■ Data entries:
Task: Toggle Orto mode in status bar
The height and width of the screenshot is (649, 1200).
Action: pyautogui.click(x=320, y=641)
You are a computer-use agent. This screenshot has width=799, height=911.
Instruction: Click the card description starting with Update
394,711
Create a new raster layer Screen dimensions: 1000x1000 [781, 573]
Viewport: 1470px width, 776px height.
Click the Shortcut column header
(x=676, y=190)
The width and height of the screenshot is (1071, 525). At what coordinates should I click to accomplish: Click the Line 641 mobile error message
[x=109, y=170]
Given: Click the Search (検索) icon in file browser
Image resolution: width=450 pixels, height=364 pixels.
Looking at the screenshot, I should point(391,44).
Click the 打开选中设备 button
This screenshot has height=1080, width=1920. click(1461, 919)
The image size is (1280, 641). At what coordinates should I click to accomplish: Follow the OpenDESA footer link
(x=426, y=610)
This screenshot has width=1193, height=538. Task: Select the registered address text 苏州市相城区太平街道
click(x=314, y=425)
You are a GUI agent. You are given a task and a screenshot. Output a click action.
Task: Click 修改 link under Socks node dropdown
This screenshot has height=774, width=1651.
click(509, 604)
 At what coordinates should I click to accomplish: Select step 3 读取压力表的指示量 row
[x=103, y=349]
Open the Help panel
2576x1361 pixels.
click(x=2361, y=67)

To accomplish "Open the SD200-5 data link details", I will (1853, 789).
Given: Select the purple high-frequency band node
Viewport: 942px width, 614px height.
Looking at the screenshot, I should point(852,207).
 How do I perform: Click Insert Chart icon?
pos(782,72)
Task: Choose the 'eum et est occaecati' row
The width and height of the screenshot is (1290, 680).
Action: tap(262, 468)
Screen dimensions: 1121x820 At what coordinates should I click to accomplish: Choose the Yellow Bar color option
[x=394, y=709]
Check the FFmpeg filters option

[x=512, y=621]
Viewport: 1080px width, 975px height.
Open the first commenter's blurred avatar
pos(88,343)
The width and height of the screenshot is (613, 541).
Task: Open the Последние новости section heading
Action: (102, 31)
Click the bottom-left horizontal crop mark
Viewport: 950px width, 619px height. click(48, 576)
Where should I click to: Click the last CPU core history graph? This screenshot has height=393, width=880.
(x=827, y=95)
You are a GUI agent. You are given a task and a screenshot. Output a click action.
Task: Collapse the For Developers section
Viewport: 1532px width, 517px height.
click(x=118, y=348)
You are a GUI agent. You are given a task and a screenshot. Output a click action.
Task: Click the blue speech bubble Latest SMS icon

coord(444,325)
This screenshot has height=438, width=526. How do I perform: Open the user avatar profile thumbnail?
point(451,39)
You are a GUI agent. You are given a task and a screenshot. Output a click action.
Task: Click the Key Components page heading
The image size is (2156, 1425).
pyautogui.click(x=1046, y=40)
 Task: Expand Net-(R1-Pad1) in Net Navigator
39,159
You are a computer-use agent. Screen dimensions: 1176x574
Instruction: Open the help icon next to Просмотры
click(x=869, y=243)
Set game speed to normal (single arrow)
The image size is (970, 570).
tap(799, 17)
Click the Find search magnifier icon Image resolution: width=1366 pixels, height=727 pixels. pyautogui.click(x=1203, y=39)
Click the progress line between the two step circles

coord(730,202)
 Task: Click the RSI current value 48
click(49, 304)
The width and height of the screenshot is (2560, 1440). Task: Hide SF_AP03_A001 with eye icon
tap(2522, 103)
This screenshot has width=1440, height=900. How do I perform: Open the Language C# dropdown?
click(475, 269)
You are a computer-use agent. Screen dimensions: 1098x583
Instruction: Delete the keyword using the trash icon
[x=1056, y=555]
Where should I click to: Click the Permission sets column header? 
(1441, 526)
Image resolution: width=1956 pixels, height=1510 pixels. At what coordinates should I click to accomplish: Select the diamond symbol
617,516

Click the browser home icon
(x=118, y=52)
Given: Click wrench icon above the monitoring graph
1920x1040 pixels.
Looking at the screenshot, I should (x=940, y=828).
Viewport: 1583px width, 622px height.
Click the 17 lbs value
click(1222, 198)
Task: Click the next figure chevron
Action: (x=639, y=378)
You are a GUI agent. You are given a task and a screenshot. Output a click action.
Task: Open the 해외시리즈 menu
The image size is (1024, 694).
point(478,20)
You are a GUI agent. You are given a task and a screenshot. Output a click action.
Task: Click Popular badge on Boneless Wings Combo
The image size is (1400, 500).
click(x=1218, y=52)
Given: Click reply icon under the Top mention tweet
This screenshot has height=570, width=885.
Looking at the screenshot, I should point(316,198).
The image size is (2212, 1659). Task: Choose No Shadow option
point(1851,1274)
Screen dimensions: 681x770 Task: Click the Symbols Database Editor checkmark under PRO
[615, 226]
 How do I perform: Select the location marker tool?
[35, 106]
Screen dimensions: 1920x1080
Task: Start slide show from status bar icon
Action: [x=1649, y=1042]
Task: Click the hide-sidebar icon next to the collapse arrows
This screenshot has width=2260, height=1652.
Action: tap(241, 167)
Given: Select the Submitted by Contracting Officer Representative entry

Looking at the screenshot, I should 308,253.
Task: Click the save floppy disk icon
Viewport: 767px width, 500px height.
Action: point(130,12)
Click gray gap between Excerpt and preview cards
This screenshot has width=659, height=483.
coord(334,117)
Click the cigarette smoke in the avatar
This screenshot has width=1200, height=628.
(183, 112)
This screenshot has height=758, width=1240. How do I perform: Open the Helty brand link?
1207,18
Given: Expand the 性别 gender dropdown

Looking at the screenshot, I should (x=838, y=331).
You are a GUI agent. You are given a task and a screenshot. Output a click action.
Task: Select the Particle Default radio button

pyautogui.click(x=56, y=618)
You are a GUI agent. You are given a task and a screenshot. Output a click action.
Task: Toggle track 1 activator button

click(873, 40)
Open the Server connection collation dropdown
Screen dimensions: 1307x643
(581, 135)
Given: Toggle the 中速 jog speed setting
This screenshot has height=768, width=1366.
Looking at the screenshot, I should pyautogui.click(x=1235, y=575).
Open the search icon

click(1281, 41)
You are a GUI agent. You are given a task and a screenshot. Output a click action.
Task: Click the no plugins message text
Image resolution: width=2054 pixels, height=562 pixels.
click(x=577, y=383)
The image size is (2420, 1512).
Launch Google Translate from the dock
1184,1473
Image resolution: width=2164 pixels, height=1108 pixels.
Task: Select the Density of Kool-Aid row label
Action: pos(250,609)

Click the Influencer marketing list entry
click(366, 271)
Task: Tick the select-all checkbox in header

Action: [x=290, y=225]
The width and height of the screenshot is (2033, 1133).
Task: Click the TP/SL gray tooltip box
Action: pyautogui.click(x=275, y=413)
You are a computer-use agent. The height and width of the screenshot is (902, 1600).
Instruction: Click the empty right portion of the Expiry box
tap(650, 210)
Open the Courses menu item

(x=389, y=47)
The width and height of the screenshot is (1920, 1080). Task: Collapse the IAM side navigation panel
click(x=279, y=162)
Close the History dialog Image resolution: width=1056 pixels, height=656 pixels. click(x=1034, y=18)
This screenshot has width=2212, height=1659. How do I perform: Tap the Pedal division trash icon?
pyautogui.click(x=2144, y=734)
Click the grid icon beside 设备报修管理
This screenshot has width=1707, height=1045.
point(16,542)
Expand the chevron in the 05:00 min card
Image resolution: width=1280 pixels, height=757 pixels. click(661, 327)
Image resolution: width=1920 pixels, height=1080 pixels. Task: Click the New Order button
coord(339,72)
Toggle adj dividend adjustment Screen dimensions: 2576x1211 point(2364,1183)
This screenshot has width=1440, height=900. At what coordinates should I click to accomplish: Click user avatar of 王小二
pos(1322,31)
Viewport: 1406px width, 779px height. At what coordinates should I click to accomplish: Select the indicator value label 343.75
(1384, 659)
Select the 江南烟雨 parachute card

■ The task: Copy out every one of the items above word for word.

■ Result for this exercise:
Task: Toggle Orto mode in status bar
The height and width of the screenshot is (649, 1200).
Action: pyautogui.click(x=320, y=641)
You are a computer-use agent. This screenshot has width=799, height=911.
Instruction: Click the card description starting with Update
394,711
Create a new raster layer Screen dimensions: 1000x1000 [781, 573]
Viewport: 1470px width, 776px height.
Click the Shortcut column header
(x=676, y=190)
The width and height of the screenshot is (1071, 525). At what coordinates should I click to accomplish: Click the Line 641 mobile error message
[x=109, y=170]
Given: Click the Search (検索) icon in file browser
Image resolution: width=450 pixels, height=364 pixels.
Looking at the screenshot, I should point(391,44).
Click the 打开选中设备 button
This screenshot has height=1080, width=1920. click(1461, 919)
The image size is (1280, 641). At what coordinates should I click to accomplish: Follow the OpenDESA footer link
(x=426, y=610)
This screenshot has width=1193, height=538. Task: Select the registered address text 苏州市相城区太平街道
click(x=314, y=425)
You are a GUI agent. You are given a task and a screenshot. Output a click action.
Task: Click 修改 link under Socks node dropdown
This screenshot has height=774, width=1651.
click(509, 604)
 At what coordinates should I click to accomplish: Select step 3 读取压力表的指示量 row
[x=103, y=349]
Open the Help panel
2576x1361 pixels.
click(x=2361, y=67)

To accomplish "Open the SD200-5 data link details", I will (1853, 789).
Given: Select the purple high-frequency band node
Viewport: 942px width, 614px height.
Looking at the screenshot, I should point(852,207).
 How do I perform: Click Insert Chart icon?
pos(782,72)
Task: Choose the 'eum et est occaecati' row
The width and height of the screenshot is (1290, 680).
Action: tap(262, 468)
Screen dimensions: 1121x820 At what coordinates should I click to accomplish: Choose the Yellow Bar color option
[x=394, y=709]
Check the FFmpeg filters option

[x=512, y=621]
Viewport: 1080px width, 975px height.
Open the first commenter's blurred avatar
pos(88,343)
The width and height of the screenshot is (613, 541).
Task: Open the Последние новости section heading
Action: (102, 31)
Click the bottom-left horizontal crop mark
Viewport: 950px width, 619px height. click(48, 576)
Where should I click to: Click the last CPU core history graph? This screenshot has height=393, width=880.
(x=827, y=95)
You are a GUI agent. You are given a task and a screenshot. Output a click action.
Task: Collapse the For Developers section
Viewport: 1532px width, 517px height.
click(x=118, y=348)
You are a GUI agent. You are given a task and a screenshot. Output a click action.
Task: Click the blue speech bubble Latest SMS icon

coord(444,325)
This screenshot has height=438, width=526. How do I perform: Open the user avatar profile thumbnail?
point(451,39)
You are a GUI agent. You are given a task and a screenshot. Output a click action.
Task: Click the Key Components page heading
The image size is (2156, 1425).
pyautogui.click(x=1046, y=40)
 Task: Expand Net-(R1-Pad1) in Net Navigator
39,159
You are a computer-use agent. Screen dimensions: 1176x574
Instruction: Open the help icon next to Просмотры
click(x=869, y=243)
Set game speed to normal (single arrow)
The image size is (970, 570).
tap(799, 17)
Click the Find search magnifier icon Image resolution: width=1366 pixels, height=727 pixels. pyautogui.click(x=1203, y=39)
Click the progress line between the two step circles

coord(730,202)
 Task: Click the RSI current value 48
click(49, 304)
The width and height of the screenshot is (2560, 1440). Task: Hide SF_AP03_A001 with eye icon
tap(2522, 103)
This screenshot has width=1440, height=900. How do I perform: Open the Language C# dropdown?
click(475, 269)
You are a computer-use agent. Screen dimensions: 1098x583
Instruction: Delete the keyword using the trash icon
[x=1056, y=555]
Where should I click to: Click the Permission sets column header? 
(1441, 526)
Image resolution: width=1956 pixels, height=1510 pixels. At what coordinates should I click to accomplish: Select the diamond symbol
617,516

Click the browser home icon
(x=118, y=52)
Given: Click wrench icon above the monitoring graph
1920x1040 pixels.
Looking at the screenshot, I should (x=940, y=828).
Viewport: 1583px width, 622px height.
Click the 17 lbs value
click(1222, 198)
Task: Click the next figure chevron
Action: (x=639, y=378)
You are a GUI agent. You are given a task and a screenshot. Output a click action.
Task: Open the 해외시리즈 menu
The image size is (1024, 694).
point(478,20)
You are a GUI agent. You are given a task and a screenshot. Output a click action.
Task: Click Popular badge on Boneless Wings Combo
The image size is (1400, 500).
click(x=1218, y=52)
Given: Click reply icon under the Top mention tweet
This screenshot has height=570, width=885.
Looking at the screenshot, I should point(316,198).
The image size is (2212, 1659). Task: Choose No Shadow option
point(1851,1274)
Screen dimensions: 681x770 Task: Click the Symbols Database Editor checkmark under PRO
[615, 226]
 How do I perform: Select the location marker tool?
[35, 106]
Screen dimensions: 1920x1080
Task: Start slide show from status bar icon
Action: [x=1649, y=1042]
Task: Click the hide-sidebar icon next to the collapse arrows
This screenshot has width=2260, height=1652.
Action: tap(241, 167)
Given: Select the Submitted by Contracting Officer Representative entry

Looking at the screenshot, I should 308,253.
Task: Click the save floppy disk icon
Viewport: 767px width, 500px height.
Action: point(130,12)
Click gray gap between Excerpt and preview cards
This screenshot has width=659, height=483.
coord(334,117)
Click the cigarette smoke in the avatar
This screenshot has width=1200, height=628.
(183, 112)
This screenshot has height=758, width=1240. How do I perform: Open the Helty brand link?
1207,18
Given: Expand the 性别 gender dropdown

Looking at the screenshot, I should (x=838, y=331).
You are a GUI agent. You are given a task and a screenshot. Output a click action.
Task: Select the Particle Default radio button

pyautogui.click(x=56, y=618)
You are a GUI agent. You are given a task and a screenshot. Output a click action.
Task: Toggle track 1 activator button

click(873, 40)
Open the Server connection collation dropdown
Screen dimensions: 1307x643
(581, 135)
Given: Toggle the 中速 jog speed setting
This screenshot has height=768, width=1366.
Looking at the screenshot, I should pyautogui.click(x=1235, y=575).
Open the search icon

click(1281, 41)
You are a GUI agent. You are given a task and a screenshot. Output a click action.
Task: Click the no plugins message text
Image resolution: width=2054 pixels, height=562 pixels.
click(x=577, y=383)
The image size is (2420, 1512).
Launch Google Translate from the dock
1184,1473
Image resolution: width=2164 pixels, height=1108 pixels.
Task: Select the Density of Kool-Aid row label
Action: pos(250,609)

Click the Influencer marketing list entry
click(366, 271)
Task: Tick the select-all checkbox in header

Action: [x=290, y=225]
The width and height of the screenshot is (2033, 1133).
Task: Click the TP/SL gray tooltip box
Action: pyautogui.click(x=275, y=413)
You are a computer-use agent. The height and width of the screenshot is (902, 1600).
Instruction: Click the empty right portion of the Expiry box
tap(650, 210)
Open the Courses menu item

(x=389, y=47)
The width and height of the screenshot is (1920, 1080). Task: Collapse the IAM side navigation panel
click(x=279, y=162)
Close the History dialog Image resolution: width=1056 pixels, height=656 pixels. click(x=1034, y=18)
This screenshot has width=2212, height=1659. How do I perform: Tap the Pedal division trash icon?
pyautogui.click(x=2144, y=734)
Click the grid icon beside 设备报修管理
This screenshot has width=1707, height=1045.
point(16,542)
Expand the chevron in the 05:00 min card
Image resolution: width=1280 pixels, height=757 pixels. click(661, 327)
Image resolution: width=1920 pixels, height=1080 pixels. Task: Click the New Order button
coord(339,72)
Toggle adj dividend adjustment Screen dimensions: 2576x1211 point(2364,1183)
This screenshot has width=1440, height=900. At what coordinates should I click to accomplish: Click user avatar of 王小二
pos(1322,31)
Viewport: 1406px width, 779px height. At what coordinates should I click to accomplish: Select the indicator value label 343.75
(1384, 659)
Select the 江南烟雨 parachute card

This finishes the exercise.